— Material provided —
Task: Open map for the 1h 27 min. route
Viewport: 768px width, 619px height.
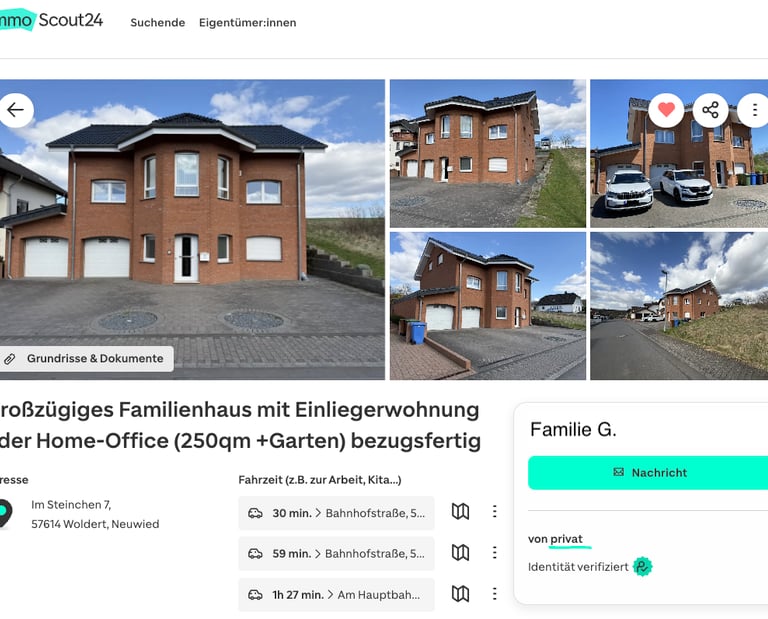Action: click(x=460, y=594)
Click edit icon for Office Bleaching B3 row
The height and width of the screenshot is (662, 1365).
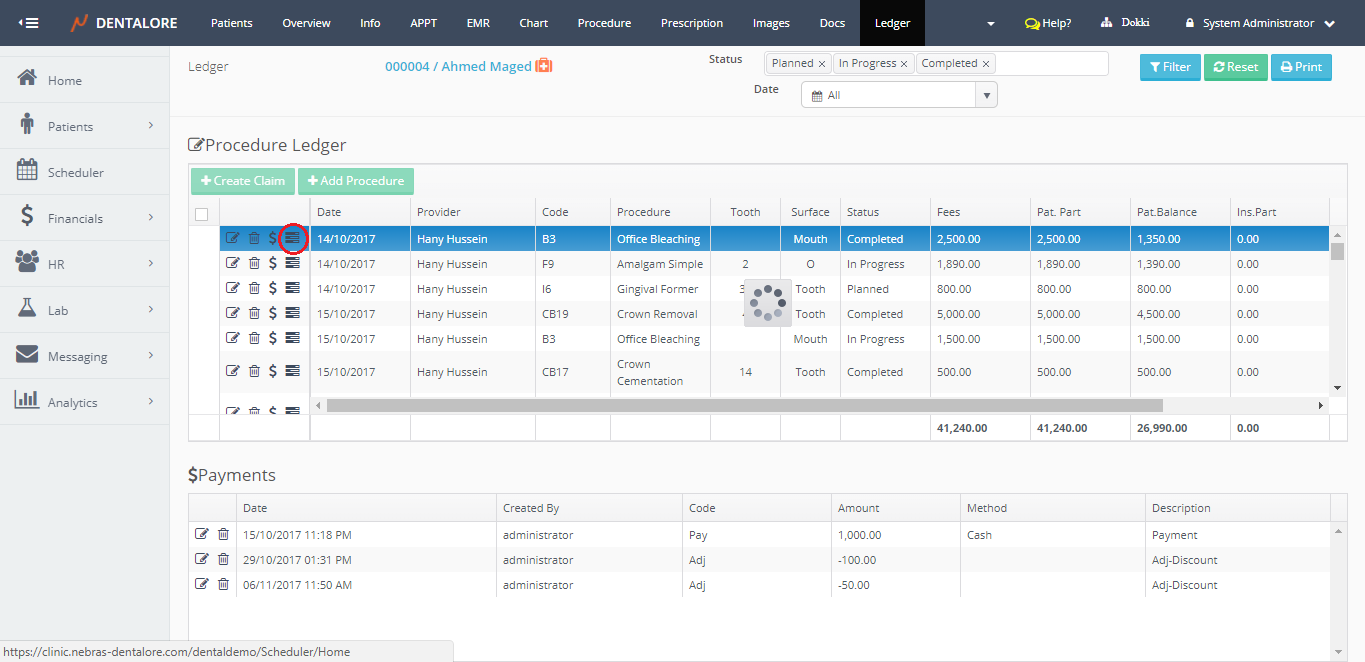[x=233, y=238]
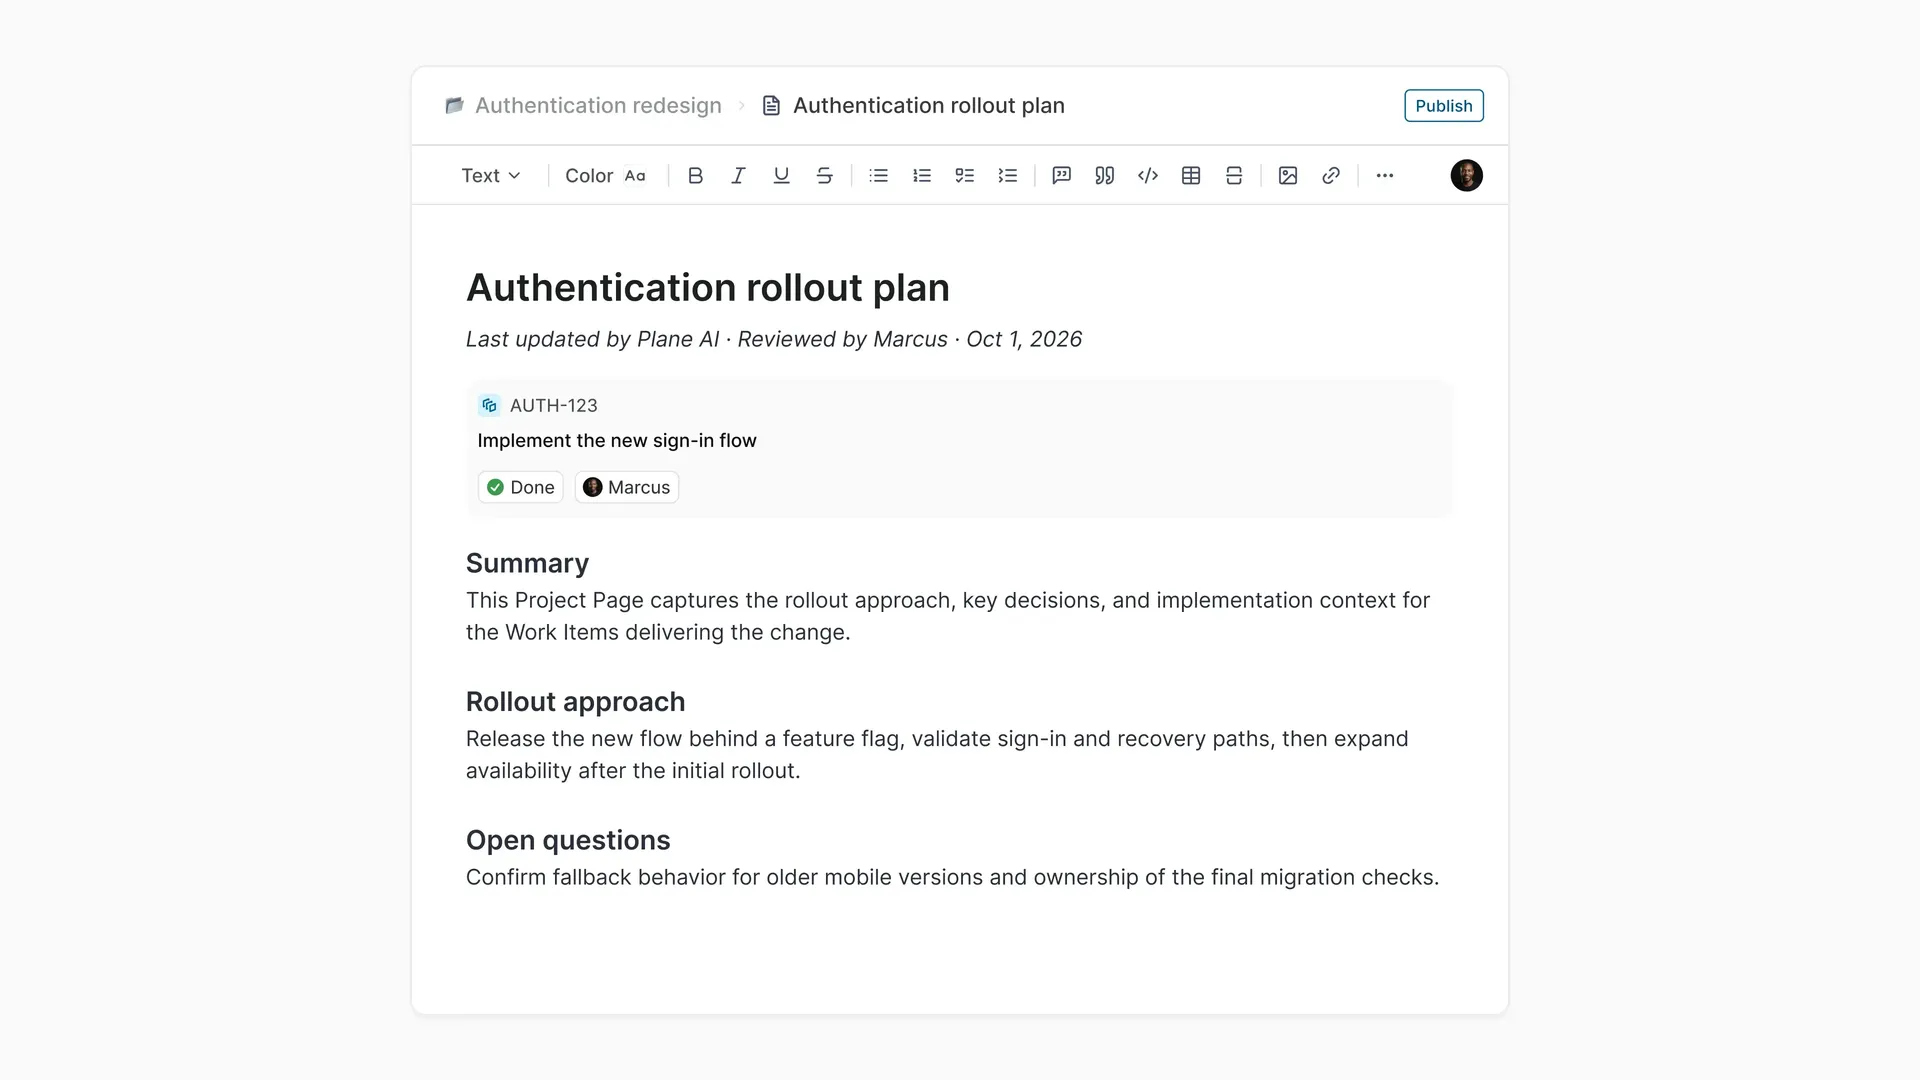Click the Publish button
The width and height of the screenshot is (1920, 1080).
[x=1443, y=106]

— Prompt —
From the line containing "The height and" through the last line of the listing, inclusive, transcribe every line exactly and nothing else; the pictures stay out.

— Response —
The height and width of the screenshot is (662, 1365).
[x=233, y=238]
Click the Publish button
The width and height of the screenshot is (1920, 1080).
[x=1443, y=106]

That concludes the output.